Coronavírus: os impactos da pandemia na odontologia

Atualizado: 2 de abr. de 2021

Passamos de um ano desde o início da pandemia da Covid-19 e seguimos em um cenário de incertezas. Mesmo com o início da vacinação, o país inteiro segue em crise e novos lockdowns já foram decretados em muitos estados.


Caro Dentista e Administrador de Clínica Odontológica,


Estamos em um momento delicado, com um colapso no sistema de saúde, o número de mortes por COVID-19 aumentando a cada dia, tudo isso, mesmo um ano após o início da pandemia e em meio a campanha de vacinação que já ocorre em todo o país.


Esse cenário faz com que seja necessária a tomada de novas medidas de restrição, ainda mais drásticas, o que já vem acontecendo em muitos estados brasileiros. Essas medidas são importantes para retomar o controle da situação e diminuir o contágio do vírus.


Você mesmo, como profissional da saúde, certamente coloca em prática as recomendações para reduzir a exposição ao COVID-19 e proteger tanto a sua saúde, quanto dos seus pacientes, equipe e família.


Mas, você sabe quais as possíveis consequências da segunda onda da pandemia de Coronavírus, as medidas restritivas e até mesmo um lockdown pode trazer para a sua clínica odontológica?


Preparamos este artigo, listando para você os possíveis efeitos que a segunda onda da pandemia pode ter nos seus negócios e algumas sugestões de como garantir a saúde financeira da sua clínica. Confira!



Quais os impactos da pandemia na área Odontológica?


Como acompanhamos diariamente nos noticiários, inúmeras medidas restritivas têm sido adotadas no país inteiro, o que afeta e até mesmo paralisa as atividades de muitos serviços.

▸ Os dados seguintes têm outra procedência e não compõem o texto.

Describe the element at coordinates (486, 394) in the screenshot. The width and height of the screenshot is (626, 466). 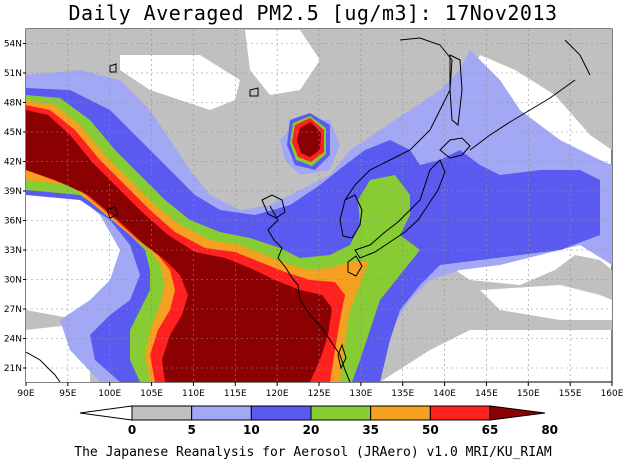
I see `lon-label: 145E` at that location.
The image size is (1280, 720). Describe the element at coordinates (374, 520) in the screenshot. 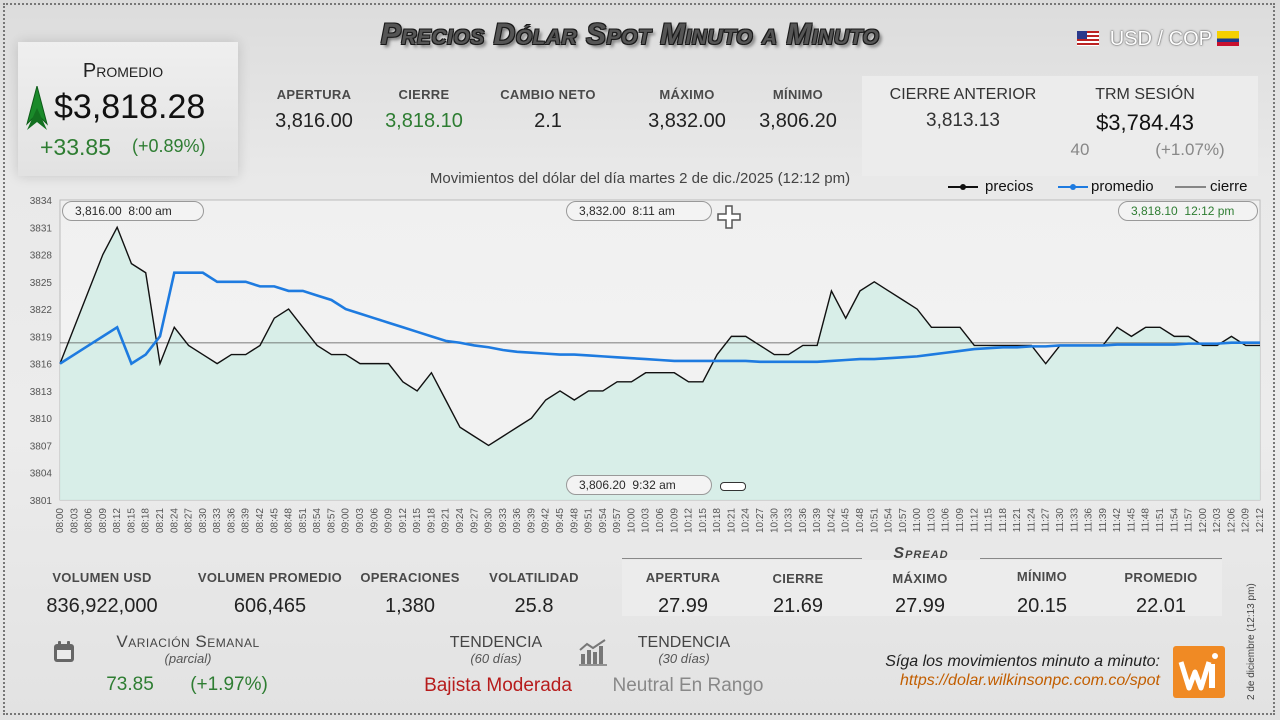

I see `x-tick-label-22: 09:06` at that location.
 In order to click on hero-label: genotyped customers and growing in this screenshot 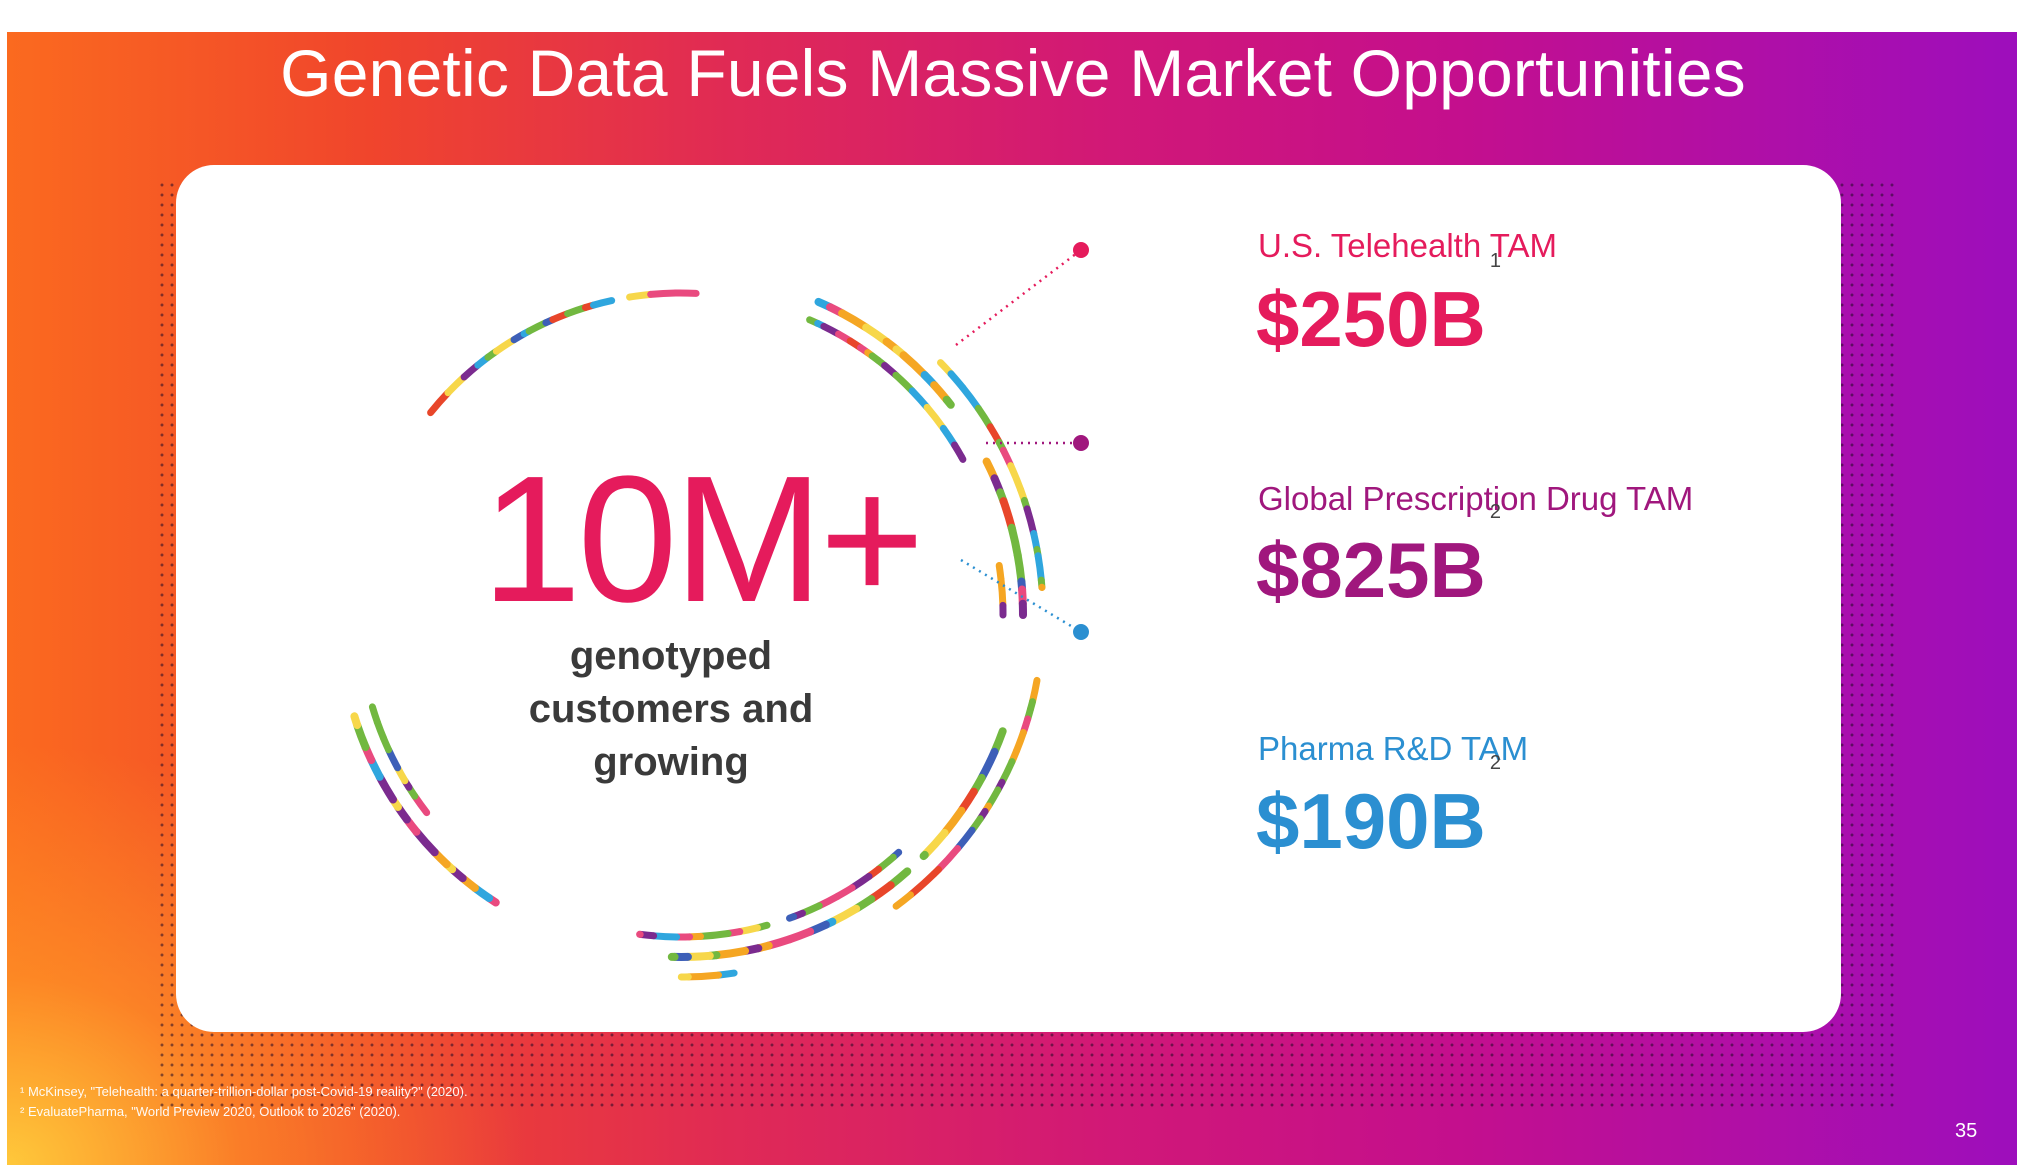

Por mais que as clínicas odontológicas sejam consideradas um serviço essencial, elas dependem direta e indiretamente de outros serviços para manterem seu bom funcionamento, e neste caso a pandemia pode trazer impactos como:


Redução no fluxo de pacientes:


Esteja ciente que em caso de crises, e principalmente em uma pandemia, as pessoas em sua grande maioria passam a ser mais cautelosas ao tomar decisões. Com isso, o fluxo de pacientes diminui, muito pelo receio deles à exposição ao vírus.


Outro fator que influencia nessa redução, é o fato de muitas pessoas estarem desempregadas, com cortes de salário ou até mesmo serem autônomas e estarem com seus negócios fechados.


Isso faz com que elas demorem mais a fechar orçamentos, reduzam gastos, e até adiem a realização de tratamentos que não sejam urgentes.


Interrupção na cadeia de suprimentos:


O alto consumo de certos insumos médicos e a drástica falta de matéria-prima em algumas linhas de produção, vem impactando diretamente as cadeias de suprimento global.


Assim, as falhas nesses serviços devem ser mais constantes, além de atrasos na entrega por parte de fornecedores e indisponibilidade de produtos. Por outro lado, fique atento e denuncie preços abusivos na comercialização de luvas, máscaras e outros itens de higiene.


Impacto no fluxo futuro:


A combinação na redução da demanda e problemas na cadeia de suprimentos, com a crescente lotação do sistema de saúde, devem trazer efeitos econômicos em cascata em todos os setores, inclusive na área odontológica.


As clínicas odontológicas que possuem o parcelamento dos tratamentos definidos e com uma forma de pagamento formalizada, que não dependa do paciente ir até à clínica para realizar o pagamento poderão ter menos impactos no seu fluxo de caixa.